Todas as aventuras vividas no caminho são agora partilhadas ao longo de mais de 400 páginas do livro “Daqui Ali: De Portugal a Singapura por Terra”. Os capítulos, qual etapas de estrada, vão dividindo o périplo por nove mãos de países, discorrendo peripécias e reflexões. Além das boleias, “muito mal percepcionadas pela sociedade lusa”, António Pedro Moreira – que na net ficou mais conhecido como Pedro on the road – adoptou o Médio Oriente como outra das suas causas, depois de algumas das melhores experiências terem sido lá vividas. “Atravessei aqueles países para tentar derrubar um bocado o preconceito e as ideias mal concebidas acerca deles”, explica, resumindo: “Adorei cada sítio”. Esteve uma semana no Iraque “sem gastar um cêntimo” e no Irão durante 11 dias com apenas 20 euros, algo apenas possível, conta, porque as pessoas são “espectaculares”.
Tinha mais receio do Paquistão e por isso contava atravessá-lo em dois ou três dias. “Curti tanto que acabei por ficar lá mais de 30”. Viveu com uma família de agricultores - couchsurfers, sublinhe-se - no Vale de Hunza, uma das “melhores experiências” de toda a viagem. E “quase” se cruzava com Bin Laden… Pouco depois de regressar das montanhas paquistanesas, soube que tinha passado a 2km da casa onde o líder da al-Qaeda fora morto. “Estava com um bocado de medo que houvesse uma retaliação” mas a sensação foi de “como se nada tivesse acontecido”. “Não teve um milésimo do alarido que eu achei que fosse ter”.

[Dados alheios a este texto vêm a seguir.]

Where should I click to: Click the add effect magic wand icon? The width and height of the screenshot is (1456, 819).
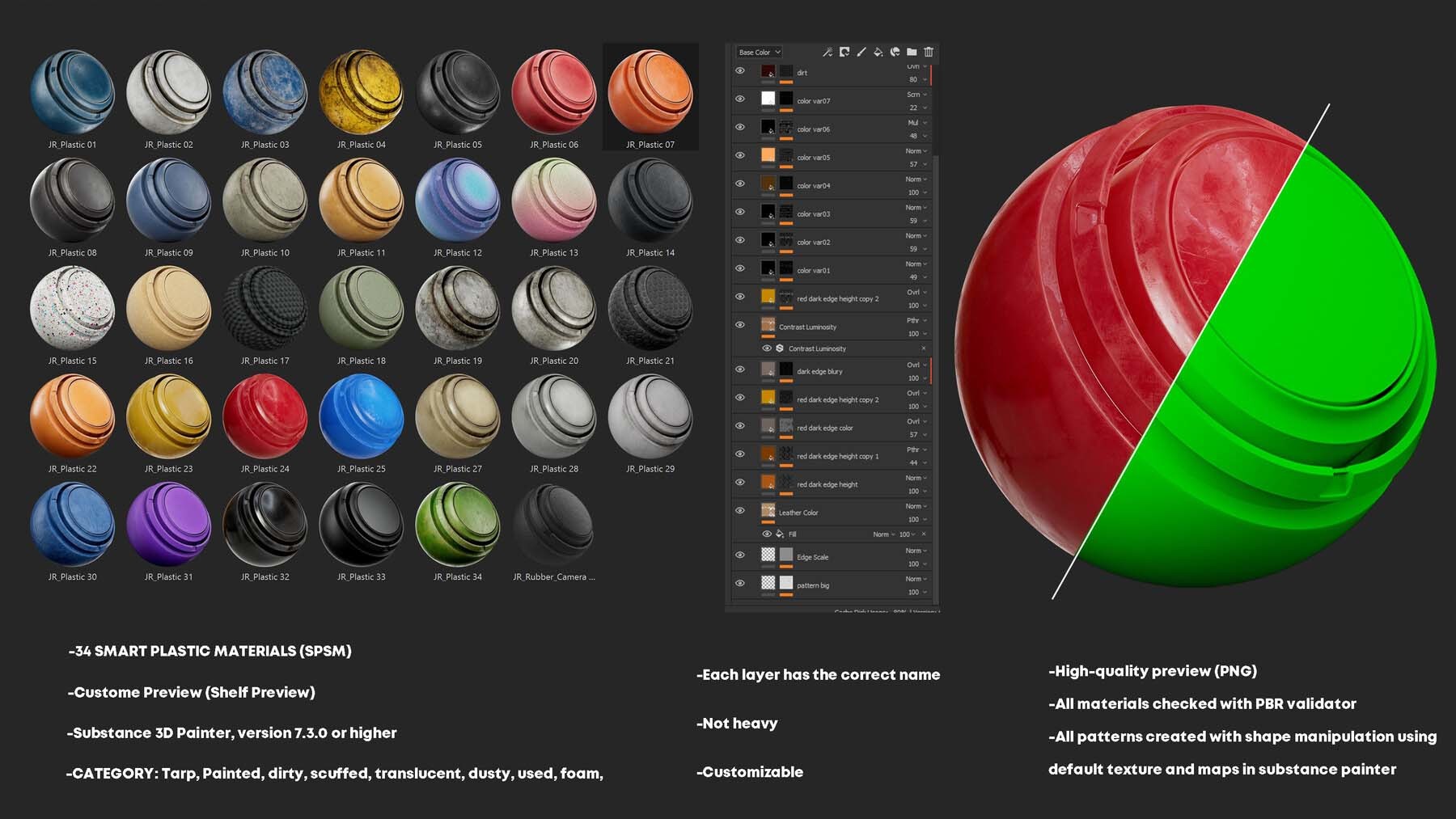tap(827, 53)
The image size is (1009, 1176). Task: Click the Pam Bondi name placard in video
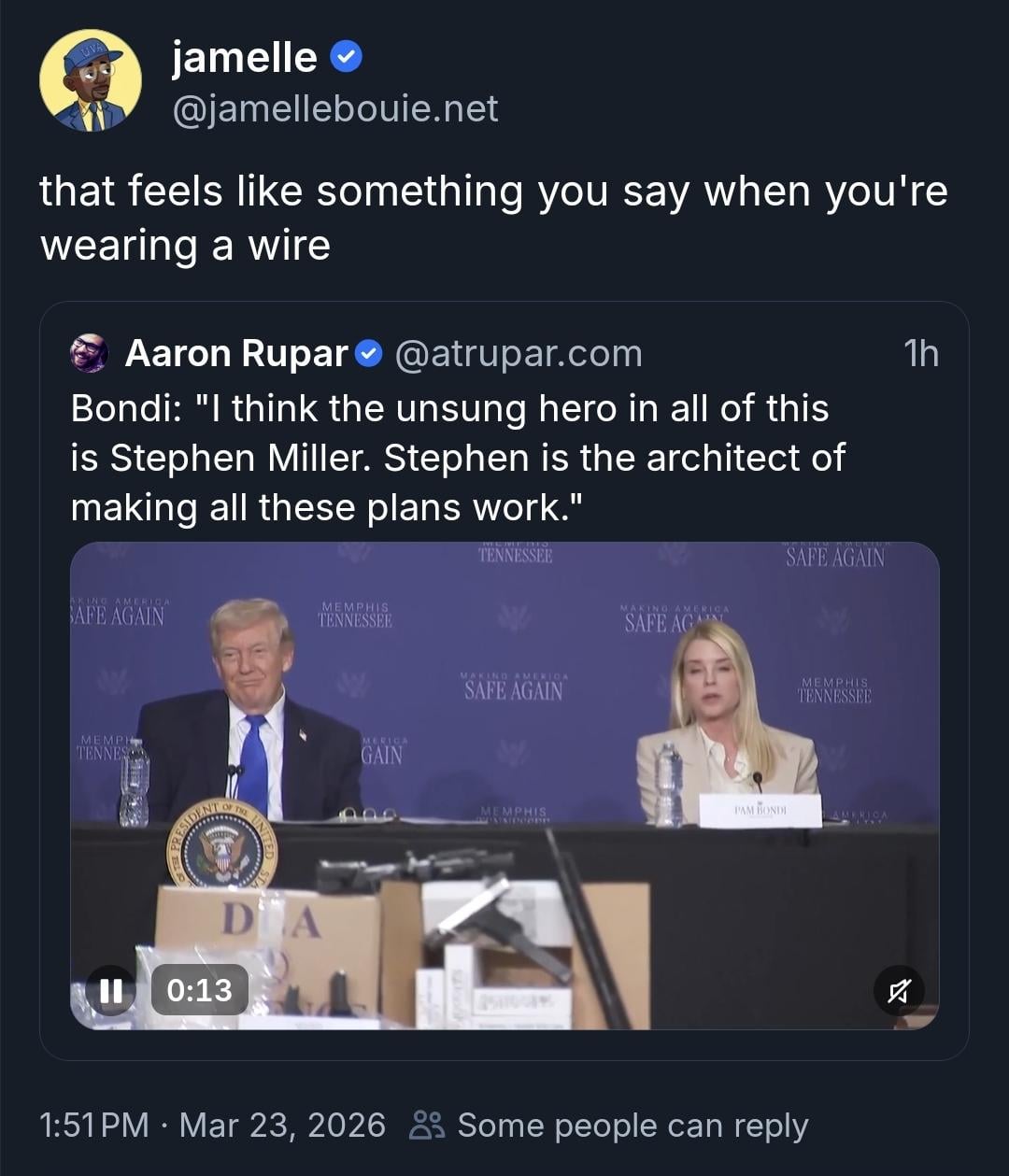761,811
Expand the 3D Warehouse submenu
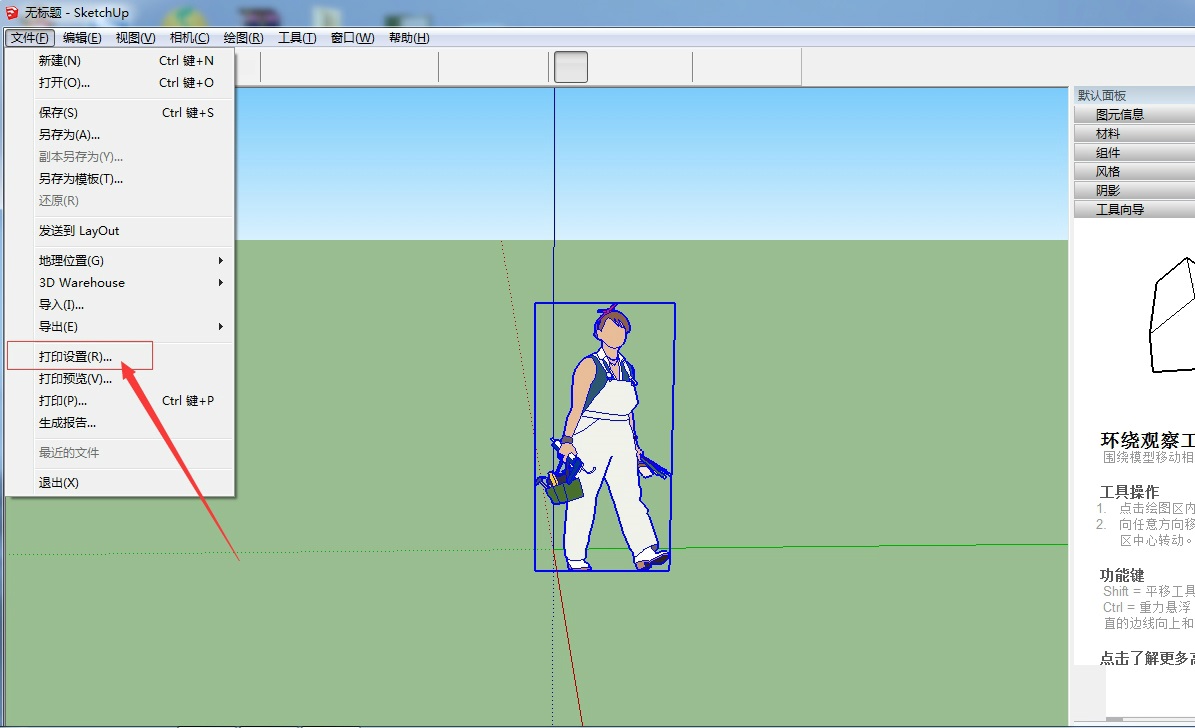 click(82, 283)
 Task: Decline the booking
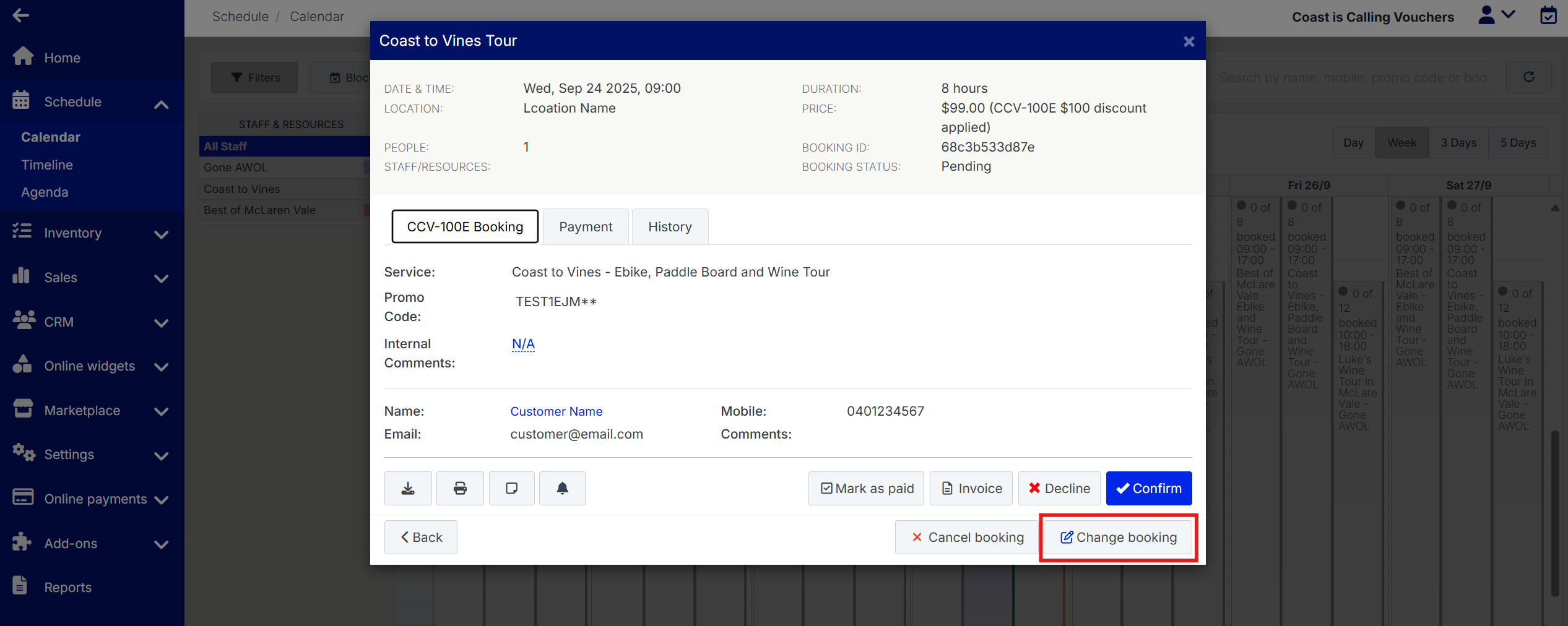pyautogui.click(x=1059, y=488)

Entre uma boleia e outra, vivências e amizades, nasceu o grande plano: continuar a fazer grandes viagens pelo mundo e viver profissionalmente delas. Partir, voltar, escrever, partilhar, partir novamente e continuar. Nem mesmo a “pior experiência” que alguma vez viveu o faz mudar de ideias. Estava em Vang Vieng, no Laos, quando de repente perdeu os sentidos e acordou num carro desconhecido. Pensou que tinha sido raptado, mas acabou numa prisão, onde a polícia lhe tentou extorquir dez mil dólares (7732€), acusando-o falsamente de vários crimes. Só saiu da cela minúscula que partilhava com 21 locais duas noites depois, após pagar 400 dólares (309€). Apesar do sucedido, defende que o Laos é um “país espectacular”. Diz mesmo que“não é de todo perigoso” e as pessoas “são muito fixes”.